- Selected excerpt:
────────────────────────────────────────

Application Communication Graph, ACG, G = G(A, M) is a directed graph, where each vertex  $a_i$  corresponds to one application, and each directed edge  $m_{i,j}$  corresponds to the communication from  $a_i$  to  $a_j$ .  $V(m_{i,j})$  denotes the communication volume (bits) from  $a_i$  to  $a_j$ .  $bw(m_{i,j})$  stands for the minimum bandwidth (bits/sec.) that the underlying communication architecture should provide.

The formulation of the problem of dynamic communication energy consumption minimization can be done as one to one mapping of applications to cores: Given a CRG and an ACG that satisfies condition in Eq.2:

$$size(ACG) \le size(CRG)$$
 (2)

Deriving a one to one mapping relation bmap() from ACG to CRG which reduces:

minimize 
$$\left\{ Energy = \sum_{\forall m_{i,j}} V(m_{i,j}) \times e\left(p_{bmap}\left(a_{i}\right), bmap\left(a_{j}\right)\right) \right\}$$
(3)

Such that:

$$\forall \text{ link } l_k, \text{Bw}(l_k) \ge \sum_{\forall i, j, a_i, a_j \in M} \text{bw}(m_{i,j}) \times \text{is\_link}\left(l_k, p_{\text{bmap}}_{(a_i), \text{bmap}}_{(a_j)}\right) (4)$$

Where Bw(I<sub>k</sub>) is the link I<sub>k</sub>'s bandwidth and is\_link() returns true (i.e. 1) if I<sub>k</sub> is one of the link in the group of links that form the routing path  $p_{bmap}(a_i), bmap(a_j)$  otherwise it returns false (i.e. 0).

© 2013 Global Journals Inc. (US)

Eq. (4) assures that the traffic load on any link will not go beyond its allocated bandwidth.

#### b) Branch and Bound Heuristic for 3D Mesh NoC

The proposed branch-and bound heuristic moves through the search tree. This search tree corresponds to the solution space as shown below in Fig. 2 to find an optimal mapping which has the least communication cost.



*Figure 2*: Search tree example for mapping eight applications onto  $2 \times 2 \times 2$  NoC architecture

Every node except root node is assigned a label. For example, node 547xxxxx represents an internal node where Application number  $A_0$ ,  $A_1$  and  $A_2$  of ACG are mapped on Core<sub>5</sub>, Core<sub>4</sub> and Core<sub>7</sub> of CRG respectively, whereas application number  $A_3$  to  $A_7$  of ACG are still unmapped.

*Communication Matrix:* It is use to store the communication requirements of applications. Communication Matrix is derived as shown in Eq 5:

$$CommMatrix[i][j] = \sum_{\forall j \neq i} \{V(m_{i,j}) + V(m_{j,i})\}$$
(5)

────────────────────────────────────────

- Dataset records:

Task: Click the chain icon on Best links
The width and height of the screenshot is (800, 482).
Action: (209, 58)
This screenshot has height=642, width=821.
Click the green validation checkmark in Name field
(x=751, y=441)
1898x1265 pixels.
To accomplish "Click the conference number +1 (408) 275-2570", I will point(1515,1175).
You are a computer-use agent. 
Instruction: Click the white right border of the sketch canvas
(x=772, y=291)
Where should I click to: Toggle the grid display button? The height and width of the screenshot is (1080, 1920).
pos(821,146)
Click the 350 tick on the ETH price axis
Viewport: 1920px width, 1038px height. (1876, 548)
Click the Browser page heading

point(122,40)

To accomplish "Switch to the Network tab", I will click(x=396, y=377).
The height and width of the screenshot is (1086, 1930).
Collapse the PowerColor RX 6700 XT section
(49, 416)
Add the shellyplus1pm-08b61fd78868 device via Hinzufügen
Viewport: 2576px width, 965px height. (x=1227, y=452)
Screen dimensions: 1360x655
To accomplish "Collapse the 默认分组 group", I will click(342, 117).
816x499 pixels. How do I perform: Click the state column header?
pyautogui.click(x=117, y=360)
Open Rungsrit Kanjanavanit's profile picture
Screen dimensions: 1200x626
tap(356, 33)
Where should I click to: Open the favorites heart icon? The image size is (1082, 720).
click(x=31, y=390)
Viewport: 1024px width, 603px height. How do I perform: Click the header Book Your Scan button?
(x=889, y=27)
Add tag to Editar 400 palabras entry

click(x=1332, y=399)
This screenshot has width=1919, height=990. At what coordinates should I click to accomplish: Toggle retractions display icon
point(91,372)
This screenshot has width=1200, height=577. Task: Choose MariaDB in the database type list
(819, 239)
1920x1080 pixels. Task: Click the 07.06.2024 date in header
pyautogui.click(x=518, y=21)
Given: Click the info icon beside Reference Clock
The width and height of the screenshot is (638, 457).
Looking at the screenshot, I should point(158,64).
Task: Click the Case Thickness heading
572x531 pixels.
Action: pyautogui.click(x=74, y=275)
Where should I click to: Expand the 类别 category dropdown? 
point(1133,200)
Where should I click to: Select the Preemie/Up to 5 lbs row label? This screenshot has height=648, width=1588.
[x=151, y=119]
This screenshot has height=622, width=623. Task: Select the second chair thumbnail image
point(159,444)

────────────────────────────────────────

- Tasks to perform:
a – In the records, begin at the line that has "Where should I click to: Select" and stop at the end of the records. Give those lines again with "thumbnail" swapped for "preview", leaving everything else unchanged.
b – Carry on the passage about branch-and-bound mapping of applications onto a 3D mesh NoC from the point where it stops.

- Responses in order:
a –
Where should I click to: Select the Preemie/Up to 5 lbs row label? This screenshot has height=648, width=1588.
[x=151, y=119]
This screenshot has height=622, width=623. Task: Select the second chair preview image
point(159,444)

b –
For any node in the search tree, the energy consumed by communication among mapped applications represents the cost of that node. For example, the cost of node 546xxxxx can be computed as:

$$\begin{array}{l} \mathsf{V}(\mathsf{m}_{0,1}) \, \times \, \mathsf{e}(\mathsf{p}_{5,4}) \, + \, \mathsf{V}(\mathsf{m}_{1,0}) \, \times \, \mathsf{e}(\mathsf{m}_{4,5}) \, + \, \mathsf{V}(\mathsf{m}_{0,2}) \, \times \, \mathsf{e}(\mathsf{m}_{5,6}) \\ + \, \mathsf{V}(\mathsf{m}_{2,0}) \, \times \, \mathsf{e}(\mathsf{p}_{6,5}) \, + \, \mathsf{V}(\mathsf{m}_{1,2}) \, \times \, \mathsf{e}(\mathsf{p}_{4,6}) \, + \, \mathsf{V}(\mathsf{m}_{2,1}) \, \times \, \mathsf{e}(\mathsf{p}_{6,4}) \end{array}$$

The cost of child node is not lesser than cost of its parent node. In order to prune ineligible treebranches, this property will be used later on in the heuristic. A node is referred as a legal node if the bandwidth requirement between the currently mapped applications is satisfied. This condition can be represented as shown in Eq 6:

$$Bw(l_k) \ge \sum_{\forall i,j,a_i,a_j \in M} bw(m_{i,j}) \times lis\_link(l_k, p_{bmap(a_i),bmap(a_j)}) \quad (6)$$

Here, M denotes the set of mapped applications.

A node is said to be illegal if it violates the condition represented in Eq 6. The child nodes of an illegal parent node are also illegal.

The upper limit cost (ULC) of a node denotes a cost that is no less than the minimum communication cost of its legal, descendant child nodes where all the applications have been mapped (i.e. leaf nodes). In order to compute as lowest ULC as possible for a node, a greedy approach for mapping the applications onto cores is adopted.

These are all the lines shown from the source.